他心中疑惑大起,第一反应是信送错了,但是这个名字与他亲爹的姓名如此相似,就算不是同一个人起码难逃亲缘关系,而就算送错信,也不至于从错送到京城来,而且仔细想来自己的当年中举,的确是广东省的举人,而非福建省,再者,在仅存的那一点儿属于这个躯壳的记忆中,所有记忆的发生地似乎有很大一部分是在广州。
但如果没有送错的话,他爹岂不是就变了一个人,这点也是绝对不可能的,至少他的义父李鸿章和老师左宗棠都明确的说过,他的父亲是沈葆桢,而当初他出国的时候,之所以有那么多清流也肯站出来为他求情,其原因也是因为他的外公是虎门销烟的封疆大吏——林则徐。

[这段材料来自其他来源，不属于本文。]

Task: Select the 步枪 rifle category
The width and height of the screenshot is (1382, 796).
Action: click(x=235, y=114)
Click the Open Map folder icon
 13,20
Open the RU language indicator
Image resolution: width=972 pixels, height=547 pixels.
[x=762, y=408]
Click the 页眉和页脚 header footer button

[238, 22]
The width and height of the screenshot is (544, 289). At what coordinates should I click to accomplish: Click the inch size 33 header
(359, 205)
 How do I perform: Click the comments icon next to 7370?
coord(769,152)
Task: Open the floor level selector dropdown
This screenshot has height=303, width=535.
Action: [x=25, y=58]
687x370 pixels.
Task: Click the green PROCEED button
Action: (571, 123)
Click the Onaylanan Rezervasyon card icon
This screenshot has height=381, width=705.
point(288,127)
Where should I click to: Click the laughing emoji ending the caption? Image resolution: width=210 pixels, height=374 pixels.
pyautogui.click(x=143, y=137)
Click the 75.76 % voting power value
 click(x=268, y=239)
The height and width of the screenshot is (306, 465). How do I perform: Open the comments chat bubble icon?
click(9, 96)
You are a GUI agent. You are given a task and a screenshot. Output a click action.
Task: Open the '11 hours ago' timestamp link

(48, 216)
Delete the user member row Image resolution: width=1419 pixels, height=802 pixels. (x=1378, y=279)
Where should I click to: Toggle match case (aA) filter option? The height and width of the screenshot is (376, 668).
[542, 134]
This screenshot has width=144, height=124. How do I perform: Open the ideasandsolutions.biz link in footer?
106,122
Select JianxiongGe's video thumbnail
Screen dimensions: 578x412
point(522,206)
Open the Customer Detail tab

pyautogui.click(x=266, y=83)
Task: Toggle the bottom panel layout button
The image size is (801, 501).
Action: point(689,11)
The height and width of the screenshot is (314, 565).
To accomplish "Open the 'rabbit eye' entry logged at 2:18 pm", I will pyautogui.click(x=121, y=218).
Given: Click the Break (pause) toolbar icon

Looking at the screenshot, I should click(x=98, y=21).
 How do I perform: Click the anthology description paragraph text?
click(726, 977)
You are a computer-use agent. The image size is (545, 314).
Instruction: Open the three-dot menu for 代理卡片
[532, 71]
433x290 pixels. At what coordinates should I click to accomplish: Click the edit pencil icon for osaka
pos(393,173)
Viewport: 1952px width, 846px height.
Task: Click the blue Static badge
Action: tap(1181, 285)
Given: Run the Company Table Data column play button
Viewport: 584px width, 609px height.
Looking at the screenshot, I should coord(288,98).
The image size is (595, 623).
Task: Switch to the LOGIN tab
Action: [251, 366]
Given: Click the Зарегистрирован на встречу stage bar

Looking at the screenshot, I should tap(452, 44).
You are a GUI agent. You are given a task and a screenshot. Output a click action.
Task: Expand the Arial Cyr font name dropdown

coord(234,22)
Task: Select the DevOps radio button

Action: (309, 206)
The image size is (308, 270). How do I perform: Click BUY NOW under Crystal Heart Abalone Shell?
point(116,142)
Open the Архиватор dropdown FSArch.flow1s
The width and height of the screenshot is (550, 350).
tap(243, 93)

沈哲一时间不敢妄下断言,只是含糊地敷衍立即举,以自己要进宫面圣唯有,匆匆离开了府邸。出了巷口,却没有往皇宫的方向走,而是调转马头,直奔章云平的住处。
章云平是个大忙人,但是好在两人有缘,章大老板这天恰巧在家,沈哲见到章云平就像是见到救命稻草一般,什么客套也没有就直奔主题——
“章兄,,您现在立刻到我家里去,试着帮我跟我管家打听一下,这个人是谁?”
沈哲拿出那封家书,指着落款上的名字。
章云平心不在焉地瞥了一眼,道:“那不是写了吗,是你爹。”
沈哲脸色一沉,看了看左右,道:“谁是我爹,你不知道我爹是谁呀,要是加上这个,我可就有三个爹了。”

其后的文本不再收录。